Professor Zhi-Li Zhang

This group is beginning a study that utilizes a pre-trained model to optimize next-generation (NextG) mobile networks. Their idea is driven by real measurement data, contains AI-based cross-layer designs, and makes the NextG mobile network “environment aware.” Concretely, this project integrates three main thrusts to enhance the quality of service for next-generation networks:

• Dynamic real-world environment perception and prediction: Preliminary 5G measurement studies revealed that 5G network performance is significantly impacted by the characteristics of the surrounding deployment environment. These challenging environments with many moving objects and potential obstructions can result in massive fluctuations in 5G throughput performance. Especially for directionally oriented radios with high-band frequency (such as mmWave 5G), even pedestrians moving around may block 5G operational signals. Meanwhile, the unavoidable transmission delay has detrimental consequences for latency-sensitive application scenarios, such as teleoperated vehicles, where remote drivers give driving instructions based on the streaming video and sensor feedback of the target vehicle’s environment.
  • The researchers argue that understanding the dynamics of an environment is important to accurately predict 5G performance and improve the service quality of many 5G downstream applications. With the potential wide deployment of sensors alongside 5G base stations and user equipment, they seek to take full advantage of this intelligent ecosystem and tackle the following multi-modal machine learning problem: perceive and predict the environment using data captured from GPS, camera, Lidar, and Radar sources.

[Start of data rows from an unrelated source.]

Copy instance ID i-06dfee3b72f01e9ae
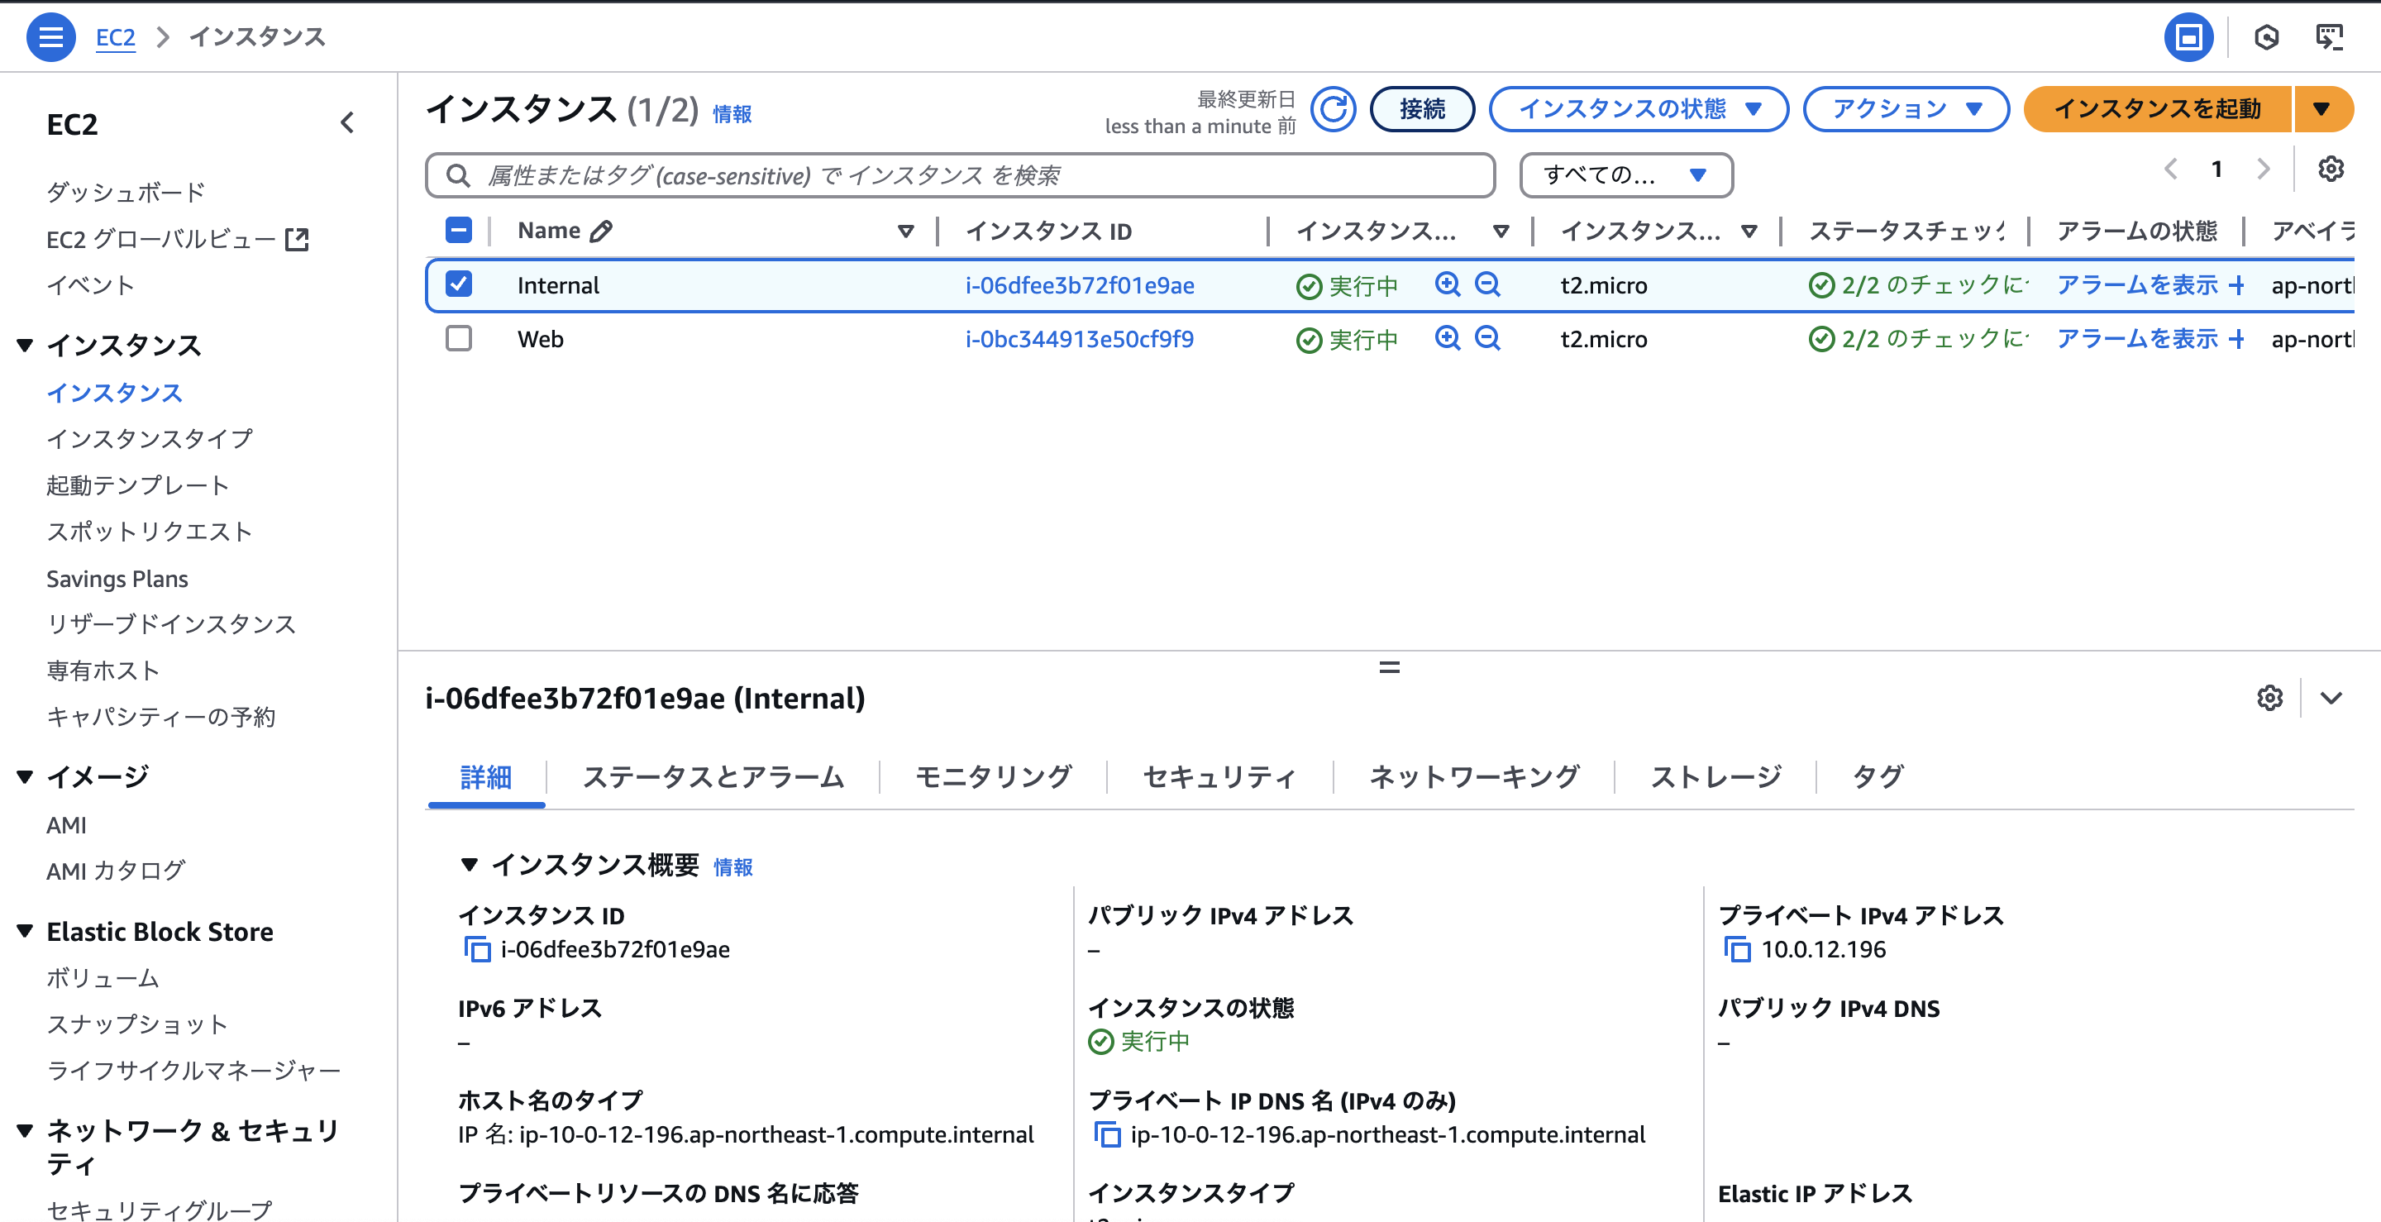This screenshot has height=1222, width=2381. 479,948
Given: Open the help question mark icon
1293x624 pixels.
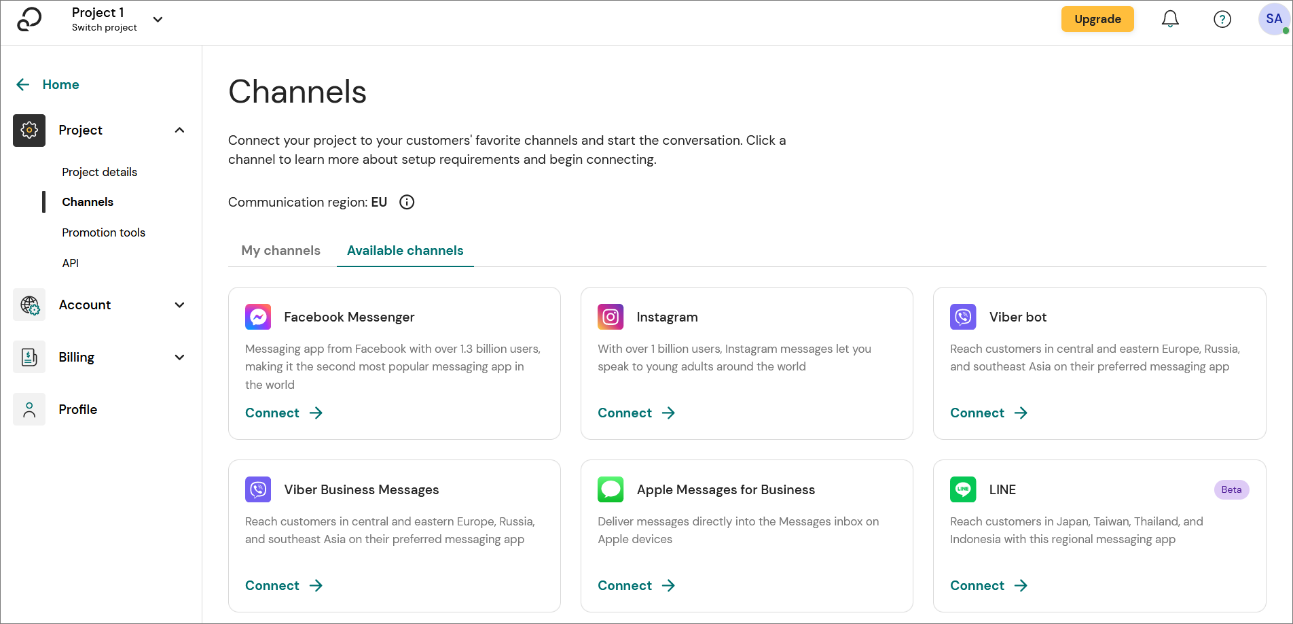Looking at the screenshot, I should coord(1222,19).
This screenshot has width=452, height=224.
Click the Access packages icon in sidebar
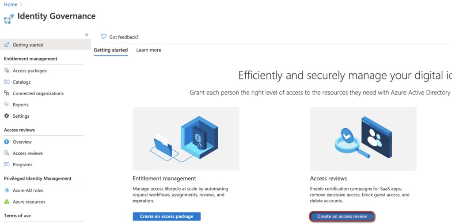point(7,71)
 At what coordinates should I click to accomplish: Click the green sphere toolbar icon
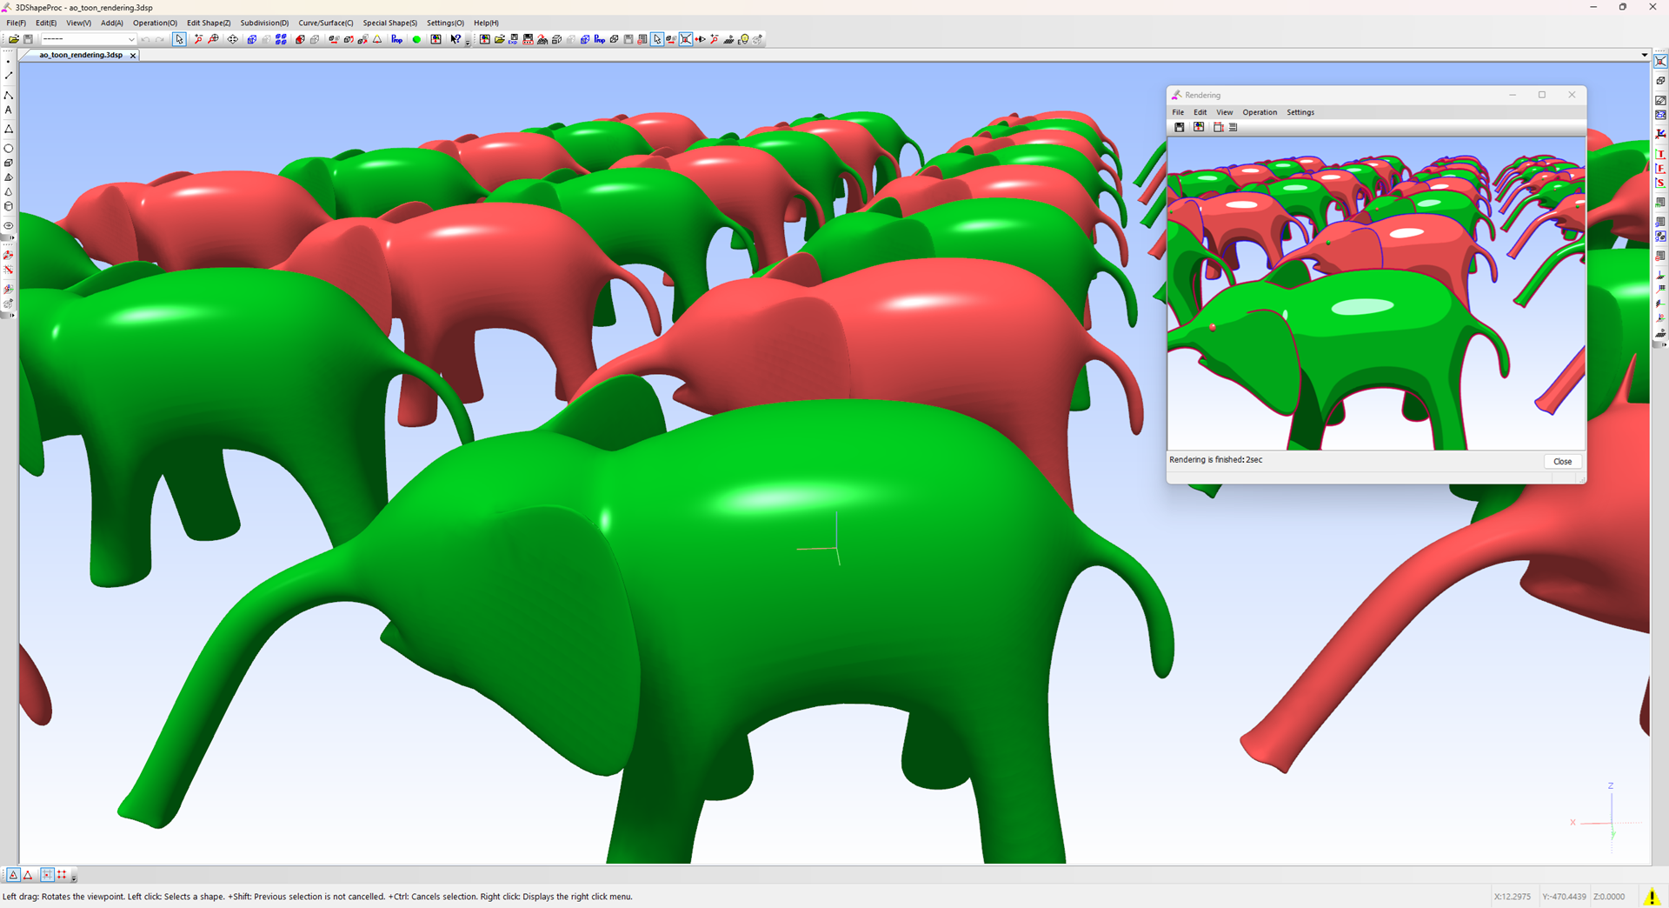(x=416, y=39)
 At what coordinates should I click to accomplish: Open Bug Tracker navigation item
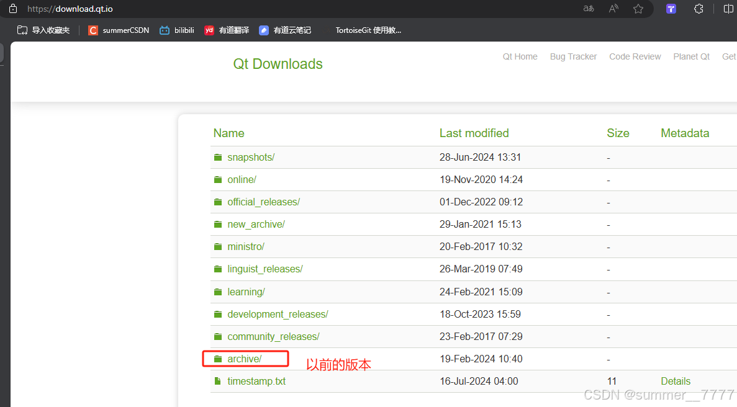pyautogui.click(x=573, y=56)
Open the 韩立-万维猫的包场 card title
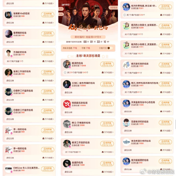The image size is (176, 176). pos(81,123)
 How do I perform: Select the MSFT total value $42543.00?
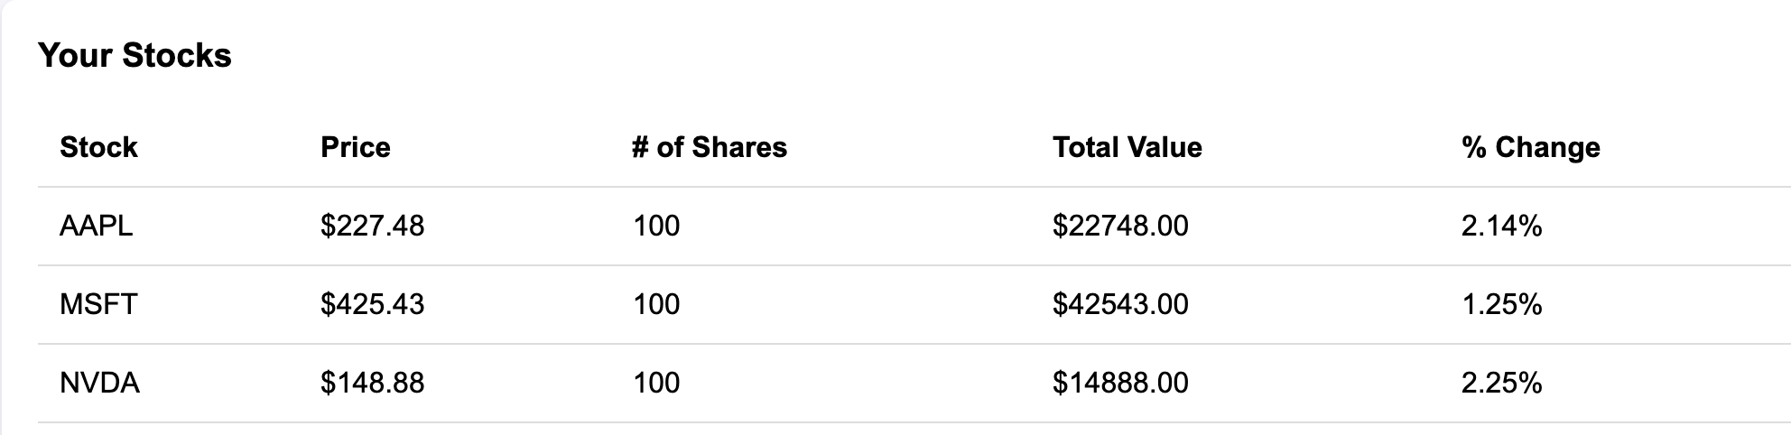[1120, 304]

• Digital twin construction and AI radio interface with real-time channel estimation: The quality of radio channels is a pivotal factor influencing the performance of 5G. Mistakenly overestimating or underestimating the current channel quality will lead to a reduction in data transmission efficiency. Current channel estimation predominantly relies on the so-called “limited feedback” mechanism, where the reference signal will be dispersed across the entire spectral resource grid to measure the channel quality, resulting in the "wastage" of a significant portion of spectral resources. Meanwhile, techniques grounded in signal propagation simulation, such as ray tracing, often suffer from the drawback of computing complexity and fail to satisfy the requirements of real-time channel estimation.

  • These researchers seek to construct digital twins based on the environment captured and predicted in Thrust 1, and adopt AI models (deep neural networks, such as transformers) to efficiently generate the spatial distribution of such channel quality. The generated radio propagation channel can be directly used for modulation and coding, thereby enhancing the efficiency of the PHY layer.

• Spectrum resource scheduling and configuration: The scheduler at the MAC layer orchestrates the resource allocation and the use of advanced technology such as carrier aggregation, traffic steering, etc. Current scheduling primarily relies on thresholds-based rules or some linear algorithms, which should be manually configured by hardware providers (e.g., Nokia, Ericsson, or Samsung) or operators (e.g., ATT, Verizon, or T-Mobile) based on their operational expertise. However, real traffic has considerable variability. For instance, distinct regions (urban and rural) or even the same region during different times (day and night) exhibit distinct characteristics. Inadequate configurations or delayed updates in the algorithm will diminish overall network efficiency.
  • These researchers advocate cooperative cross-layer optimizations for NextG mobile networks. Leveraging  predicted future environment changes outlined in Thrust 1 and estimated channel modeling in Thrust 2, they employ the generated AI model(s) to dynamically allocate the spectrum resources and generate site-specific configurations.

The researchers will utilize self-collected data to develop such big learning model(s), which integrate the above thrusts (multiple learning tasks) and thereby cross-layer optimize the NextG mobile network. This requires substantial computing resources.